Many court professionals discredit true abuse reports based on factors that are not probative. Examples would include victims returning to their partners, failing to follow-up on protective orders and the lack of police or medical reports. Few professionals know to look for the pattern of coercive and controlling tactics that include far more than just physical abuse. These same professionals often assume that the end of the relationship or lack of a recent assault is proof the abuser is no longer dangerous. And they do not know what factors indicate increased risk of lethality.
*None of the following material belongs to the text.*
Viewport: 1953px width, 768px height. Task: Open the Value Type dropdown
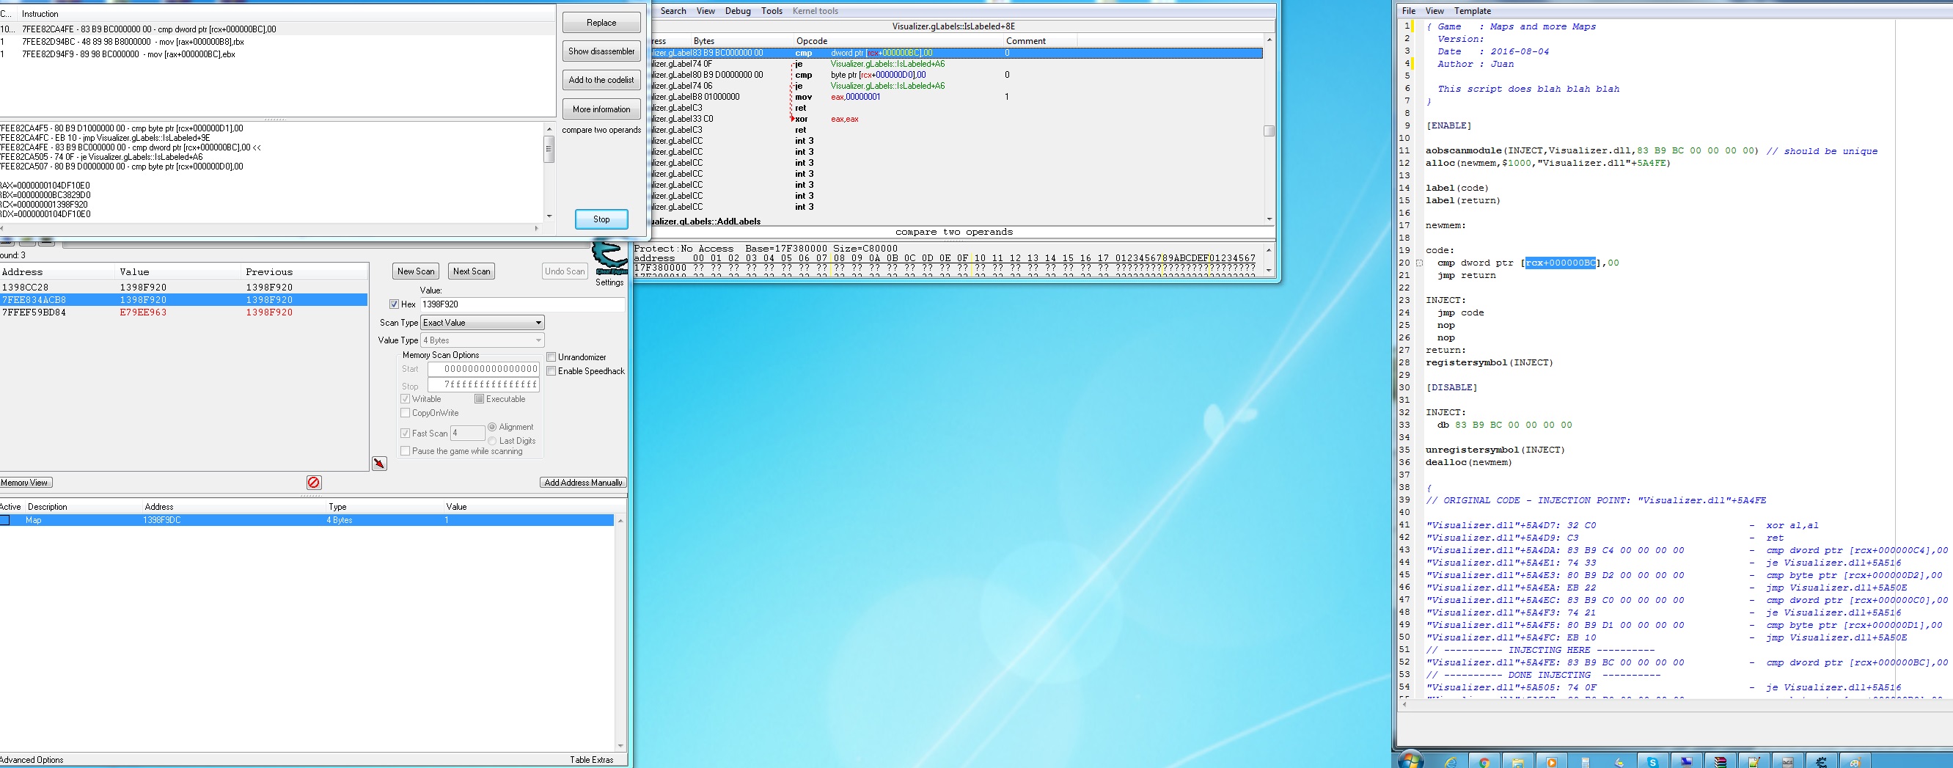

The Saunders’ study found that evaluators, judges and lawyers without specific needed DV knowledge tend to focus on unscientific alienation theories and the myth that mothers frequently make false reports. This leads directly to recommendations that disbelieve or minimize true reports of abuse and expose children to dangerous abusers.
ACEs : Adverse Childhood Experiences Study
The ACE (Adverse Childhood Experiences) Research from the Centers for Disease Control shows that children exposed to DV and child abuse will live shorter lives and suffer more illness and injuries throughout their lives.
The ACE Research proves DV is far more consequential than previously understood. Living with the fear engendered by abusers causes stress and this leads to harmful consequences like cancer, heart disease, mental illness, diabetes, suicide, substance abuse and crime.
This means courts must stop limiting their concern to only imminent danger or continued physical abuse and avoid approaches that demand victims just “get over it.” Most of the time the consequence is not as immediate or final as it was for Aaden Moreno. Often the children do not act out in ways that make it easy for professionals who are not DV experts to recognize.
But we have heard from children who were sentenced to live with their abusers and denied a relationship with protective mothers. Even the survivors are greatly diminished. The same practices that cost Aaden Moreno his life more often lead to hidden torture, painful lives and a failure of children to reach their potential.
The Saunders’ study found that DV advocates have more of the specific knowledge courts need to assess and respond to DV cases than the court professionals now relied on. The task force was right in their recommendation that courts should use DV advocates for training, and they should also be relied on as expert witnesses. Since the 1970’s , family court judges have turned to mental health professionals for assistance in DV cases, based on widespread assumptions that DV was caused by mental illness or substance abuse. We now know the original assumptions were wrong.
The solution is the Safe Child Act which is a bill that would require custody courts to make the health and safety of children the first priority. It would mandate what the courts have been slow to do — integrate evidence-based approaches, multi-disciplinary practices and trauma-informed responses. I have had the privilege of meeting with some state legislators who care dearly about children and I expect will soon introduce the Safe Child Act.
It is time that custody courts stop practices that pressure victims to cooperate with their abusers and instead force abusers to stop their abuse if they want a relationship with their children. It is time for the courts to integrate important research like ACE and Saunders into their practices. It is time to reform outdated practices from the 1970s.
It is time to make Connecticut’s children safe in our courts.
Barry Goldstein is the author of books on domestic violence and custody including: The Quincy Solution: Stop Domestic Violence and Save $500 Billion. He is research director for the Stop Abuse Campaign.